[Data records]
____

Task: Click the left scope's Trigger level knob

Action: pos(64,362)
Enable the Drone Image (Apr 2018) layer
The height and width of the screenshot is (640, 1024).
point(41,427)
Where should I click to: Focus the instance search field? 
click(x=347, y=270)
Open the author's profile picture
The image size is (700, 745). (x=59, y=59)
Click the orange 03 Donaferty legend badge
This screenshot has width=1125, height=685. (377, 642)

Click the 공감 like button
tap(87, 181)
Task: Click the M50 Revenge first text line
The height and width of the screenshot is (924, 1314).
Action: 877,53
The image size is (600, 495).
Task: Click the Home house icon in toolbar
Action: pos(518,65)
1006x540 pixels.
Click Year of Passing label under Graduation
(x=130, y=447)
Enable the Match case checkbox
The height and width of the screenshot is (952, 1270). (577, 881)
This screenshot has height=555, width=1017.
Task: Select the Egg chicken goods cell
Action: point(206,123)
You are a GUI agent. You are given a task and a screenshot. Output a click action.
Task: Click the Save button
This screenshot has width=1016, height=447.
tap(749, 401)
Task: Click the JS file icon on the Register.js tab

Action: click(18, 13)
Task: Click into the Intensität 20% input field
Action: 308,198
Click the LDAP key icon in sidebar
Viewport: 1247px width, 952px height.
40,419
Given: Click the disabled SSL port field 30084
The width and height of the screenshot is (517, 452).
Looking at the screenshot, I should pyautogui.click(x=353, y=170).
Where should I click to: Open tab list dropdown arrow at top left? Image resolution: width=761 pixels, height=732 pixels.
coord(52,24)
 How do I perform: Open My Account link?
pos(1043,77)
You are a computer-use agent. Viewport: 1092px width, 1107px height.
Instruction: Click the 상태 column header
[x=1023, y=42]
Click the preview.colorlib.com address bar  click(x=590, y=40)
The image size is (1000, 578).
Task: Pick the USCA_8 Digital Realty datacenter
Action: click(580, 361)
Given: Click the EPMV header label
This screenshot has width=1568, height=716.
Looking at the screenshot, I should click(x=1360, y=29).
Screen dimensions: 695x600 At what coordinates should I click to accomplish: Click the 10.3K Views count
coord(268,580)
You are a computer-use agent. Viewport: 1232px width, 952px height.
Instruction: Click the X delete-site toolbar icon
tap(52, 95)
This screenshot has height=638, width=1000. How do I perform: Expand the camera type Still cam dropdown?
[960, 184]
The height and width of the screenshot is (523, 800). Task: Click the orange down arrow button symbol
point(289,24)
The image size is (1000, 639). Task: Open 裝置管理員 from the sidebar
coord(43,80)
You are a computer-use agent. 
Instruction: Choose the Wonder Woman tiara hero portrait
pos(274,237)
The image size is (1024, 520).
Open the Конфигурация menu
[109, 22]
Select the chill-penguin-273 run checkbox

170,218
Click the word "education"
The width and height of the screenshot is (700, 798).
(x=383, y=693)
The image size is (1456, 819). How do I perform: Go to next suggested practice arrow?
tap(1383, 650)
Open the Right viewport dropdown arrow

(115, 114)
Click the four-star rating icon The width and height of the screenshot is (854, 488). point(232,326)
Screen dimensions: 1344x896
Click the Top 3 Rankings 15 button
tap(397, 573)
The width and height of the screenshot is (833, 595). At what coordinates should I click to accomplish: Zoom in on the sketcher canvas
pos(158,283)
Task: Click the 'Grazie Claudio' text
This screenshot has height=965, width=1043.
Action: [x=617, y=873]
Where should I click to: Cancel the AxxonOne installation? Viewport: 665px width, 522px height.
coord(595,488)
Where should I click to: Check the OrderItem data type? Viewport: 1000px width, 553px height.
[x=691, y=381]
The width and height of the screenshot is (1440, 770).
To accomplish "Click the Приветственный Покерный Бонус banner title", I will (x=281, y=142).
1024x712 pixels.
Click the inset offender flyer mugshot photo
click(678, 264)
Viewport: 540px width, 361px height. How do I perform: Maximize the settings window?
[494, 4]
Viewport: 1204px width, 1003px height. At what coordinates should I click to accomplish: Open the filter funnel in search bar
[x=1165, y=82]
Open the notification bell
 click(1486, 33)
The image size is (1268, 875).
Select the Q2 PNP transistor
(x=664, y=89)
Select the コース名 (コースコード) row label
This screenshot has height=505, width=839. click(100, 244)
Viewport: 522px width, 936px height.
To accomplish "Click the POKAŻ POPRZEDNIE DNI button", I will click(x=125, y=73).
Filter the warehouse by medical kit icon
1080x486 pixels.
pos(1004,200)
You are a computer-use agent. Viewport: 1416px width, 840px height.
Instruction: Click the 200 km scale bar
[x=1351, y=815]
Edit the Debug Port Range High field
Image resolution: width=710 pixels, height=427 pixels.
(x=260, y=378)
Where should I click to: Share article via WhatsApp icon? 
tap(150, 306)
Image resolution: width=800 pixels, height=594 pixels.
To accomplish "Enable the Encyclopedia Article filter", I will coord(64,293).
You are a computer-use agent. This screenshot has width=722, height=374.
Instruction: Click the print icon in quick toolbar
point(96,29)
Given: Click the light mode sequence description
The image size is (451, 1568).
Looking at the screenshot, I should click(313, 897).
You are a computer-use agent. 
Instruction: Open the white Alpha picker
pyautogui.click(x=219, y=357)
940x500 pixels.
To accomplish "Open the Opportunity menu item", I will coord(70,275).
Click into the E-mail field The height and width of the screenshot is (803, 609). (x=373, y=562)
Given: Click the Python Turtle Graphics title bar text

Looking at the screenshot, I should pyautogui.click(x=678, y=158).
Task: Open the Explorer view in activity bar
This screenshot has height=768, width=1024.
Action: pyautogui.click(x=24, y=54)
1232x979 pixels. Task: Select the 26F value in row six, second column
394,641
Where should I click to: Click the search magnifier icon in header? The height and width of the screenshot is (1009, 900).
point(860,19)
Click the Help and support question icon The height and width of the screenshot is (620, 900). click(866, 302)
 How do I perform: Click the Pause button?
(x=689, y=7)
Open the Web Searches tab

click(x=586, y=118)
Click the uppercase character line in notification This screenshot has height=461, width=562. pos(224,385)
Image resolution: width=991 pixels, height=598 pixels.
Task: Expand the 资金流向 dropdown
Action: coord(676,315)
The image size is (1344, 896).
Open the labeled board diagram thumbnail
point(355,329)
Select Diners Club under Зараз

____

Go over the data and return every line that includes the word "computer".

• **WRITTEN RESPONSE**
You are a computer-use agent. Viewport: 1092px width, 1107px height.
You are a computer-use agent. Viewport: 1232px width, 952px height.
You are a computer-use agent. 
You are a computer-use agent. Viewport: 1416px width, 840px height.
You are a computer-use agent. This screenshot has width=722, height=374.
You are a computer-use agent. 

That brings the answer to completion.